A new way of benchmarking? From competition to cooperation

The conference shed light on one of COMORELP’s initiatives as a project: the COMORELP benchmarking tool for inter regional comparison and learning. The tool was first introduced by some of the Comorelp project partners, namely,  Claudio Dondi (CIS School for business management), and later presented more in depth by Magdalena Tarnowska-Torbus (Regional Labour office in Krakow) and Wojciech Kubica (Jagiellonian University). 

The tool is a self-assessment questionnaire about the regional state of play of lifelong learning policies. The process will enable policy makers and stakeholders to build a comprehensive picture of the lifelong learning activities and policies in your region. In the COMORELP project the approach to benchmarking does not have a competitive sense: benchmarking primarily serves as an opportunity for mutual learning, sharing best practices, and inspiring one another through comparisons between regions.

What are the recommendations for policy makers and stakeholders at European and regional level?

Pauline Boivin (LLLP) elaborated on COMORELP’s policy recommendations. To ensure EU policies on LLL involve more regional stakeholders, Member States should have a say on such policies; innovation and regional policies should be more linked to skills and LLL policies; and regions should be more involved in the opportunities offered by such EU initiatives. As the COMORELP policy recommendations propose, regional authorities can be involved in peer reviews where their own policies are compared; regions can be involved in the European Year of Skills and national skills strategies; and inter-regional and regional policy labs on LLL policies can be organised.

Recommendations were also drawn from the three interactive workshops addressing three main questions: 

  1. What is missing in lifelong learning policies at regional level?; 
  2. How can we increase participation in lifelong learning?; 
  3. What would make EU cooperation more attractive in your region? 

Regarding the first question: LLL policies at regional levels do not have sufficient funding, time and human resources. In addition, the idea of lifelong learning itself has to be made more real, by involving all actors and stakeholders – from formal, non-formal and informal learning as well as across all ages – in LLL policies and initiatives. In terms of increasing participation in LLL, achieving this increase calls for a cultural shift from an economic-based thinking and approach, to a more learner-centred one; for more motivated and engaged key actors; funding; and accessible and visible lifelong learning opportunities.
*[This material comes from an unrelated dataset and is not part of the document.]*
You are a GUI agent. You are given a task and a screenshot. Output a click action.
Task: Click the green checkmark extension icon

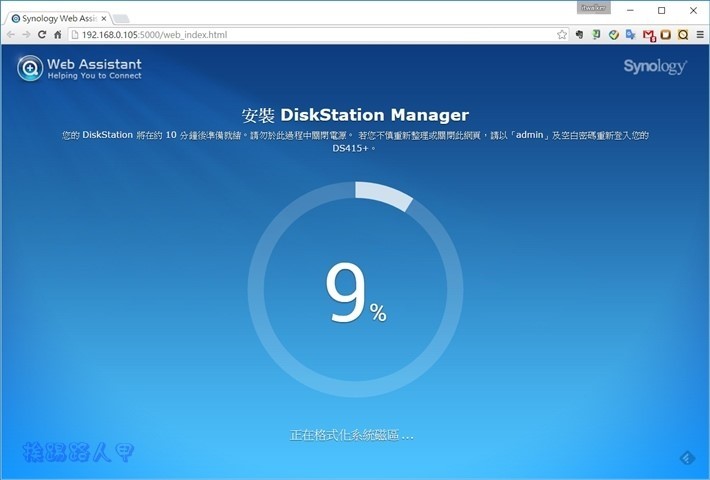point(613,34)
Lastly, COMORELP offered to the stakeholders involved in the past 30 months (in the Labs) the possibility for regions to share practices, and strengthen the monitoring system of LLL policies. However, to make EU cooperation more attractive regionally, there is a need to highlight the perks of cooperating in EU initiatives; celebrate regional, national, and European achievements; and find common values for regional cooperation.